Relevant Assets Exception
Directors are advised that, where they wish to avail of this exception, they should ensure that they make themselves aware of the value of 10% of the company’s relevant assets at the time the transaction is being considered. This is because any officer of a company who authorises or permits a company to enter into an arrangement knowing, or having reasonable cause to believe, that the company in entering into the arrangement is contravening the general prohibition is guilty of an offence.
It is possible that, while at the date the arrangement was entered into by the company the value of the arrangement or aggregate arrangements was less than 10% of the company’s relevant assets, the value of the arrangements can subsequently exceed 10% of the relevant assets for a variety of reasons including, for example, because of a fall in the value of those assets.
Under such circumstances the directors are required to amend the terms of the arrangements thereby bringing the aggregate value of the arrangements back to within the 10% limit within a period of two months of becoming aware. While failure to amend the terms within two months is not an offence, it does render the arrangement voidable at the insistance of the company.

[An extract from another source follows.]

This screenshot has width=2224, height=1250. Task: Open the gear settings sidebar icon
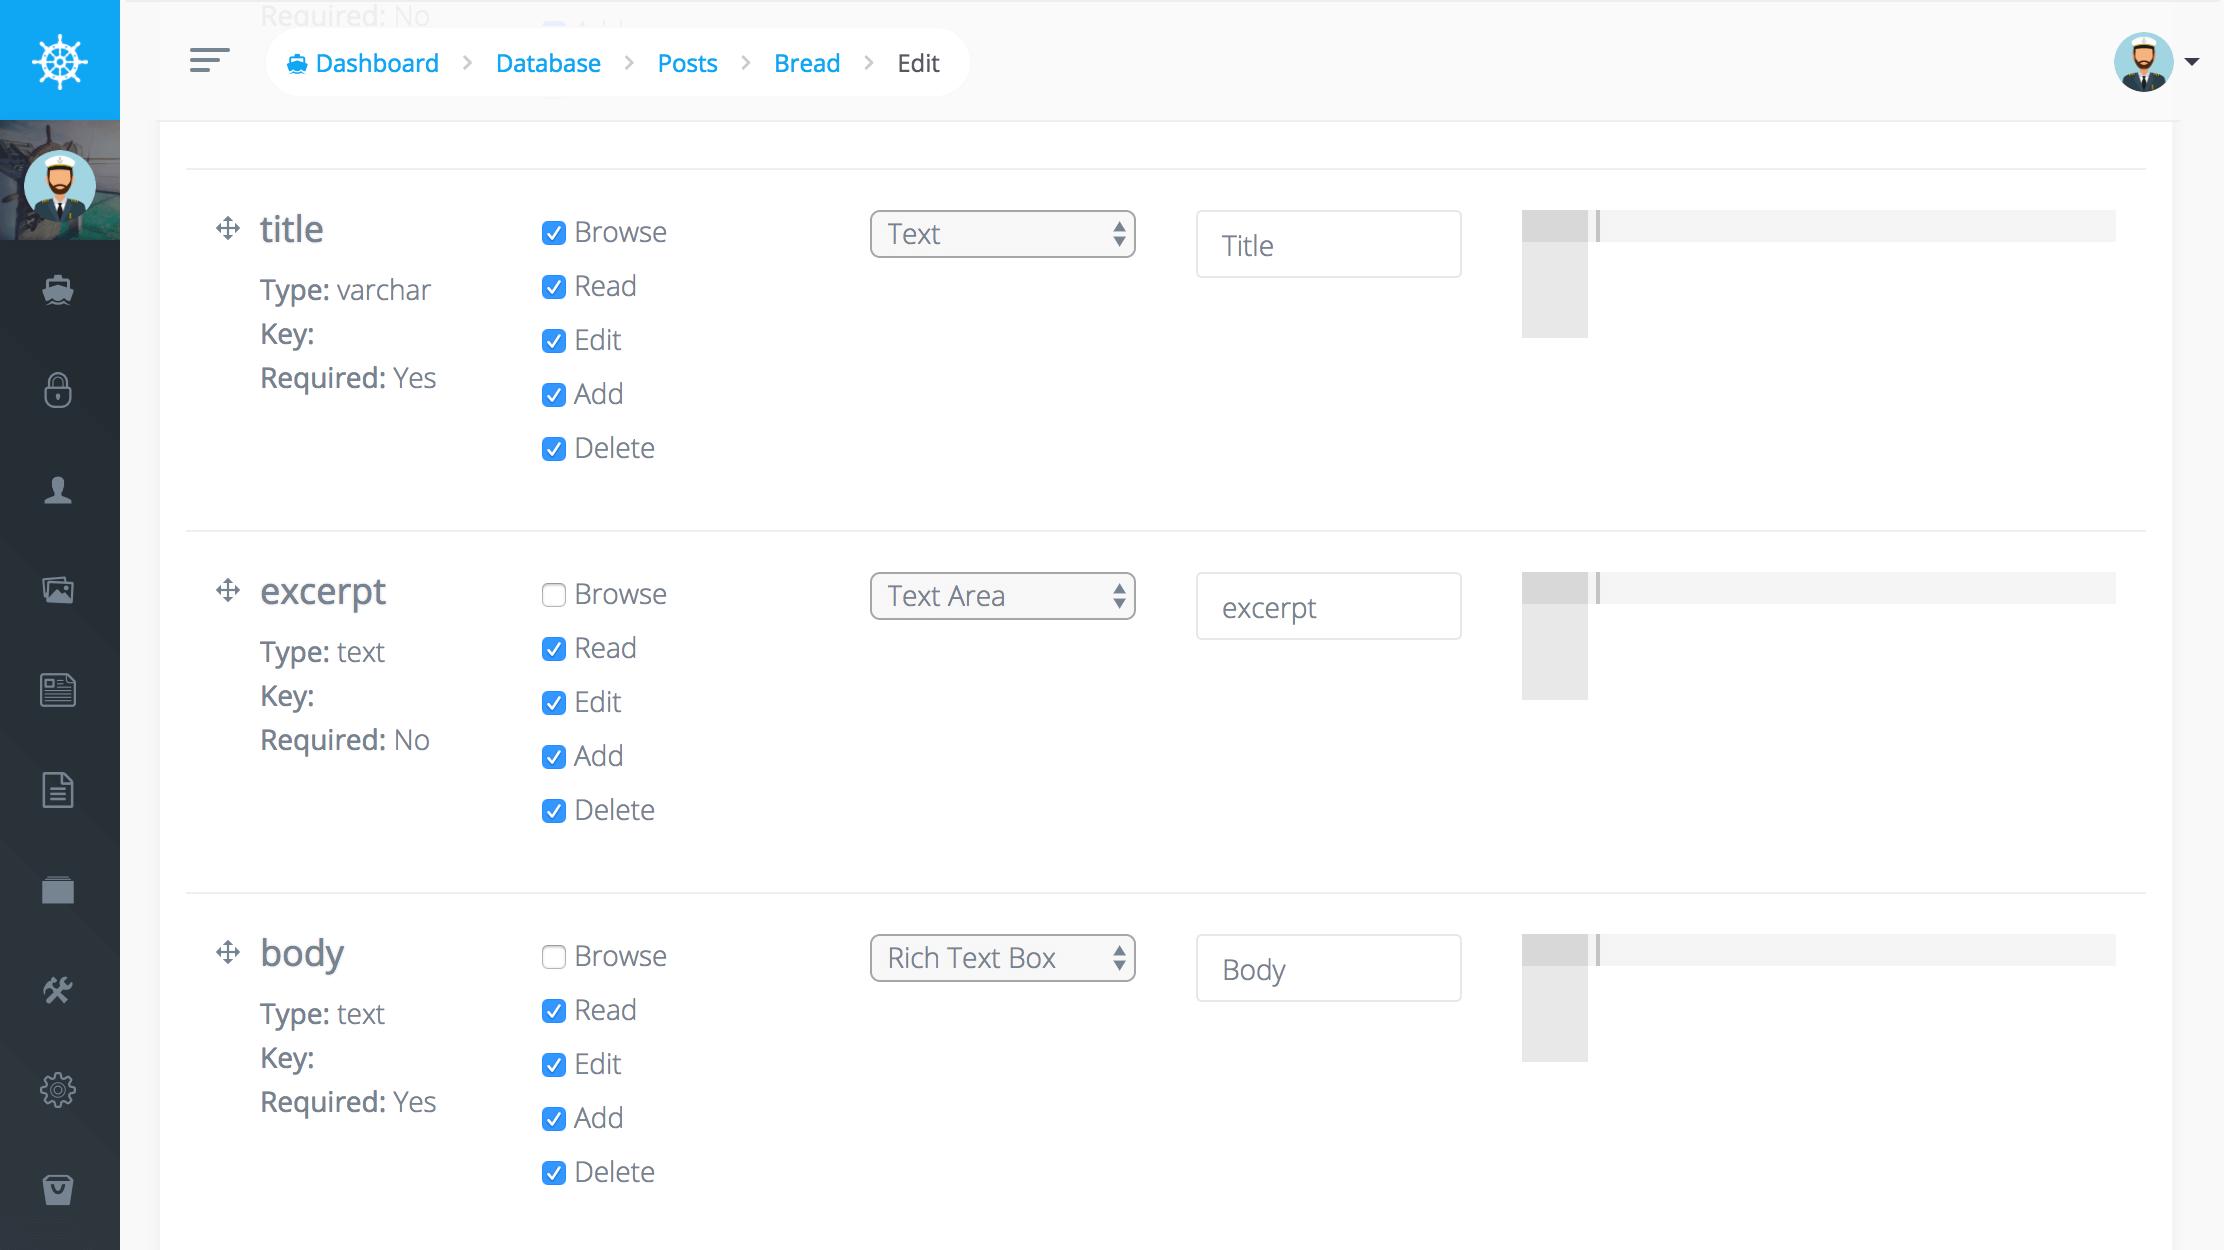click(x=58, y=1090)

In circumstances where the aggregate value of arrangements comes to exceed 10% of the company’s relevant assets, it is recommended that directors should seek professional accountancy or legal advice in a prompt manner prior to deciding the most appropriate course of action to bring the aggregate of the arrangements back to within the 10% limit. This is because some of the methods by which the terms might be amended could potentially give rise to taxation or other implications.
The value of a company’s net assets is the aggregate of its assets less the aggregate of its liabilities including any provisions for liabilities or charges.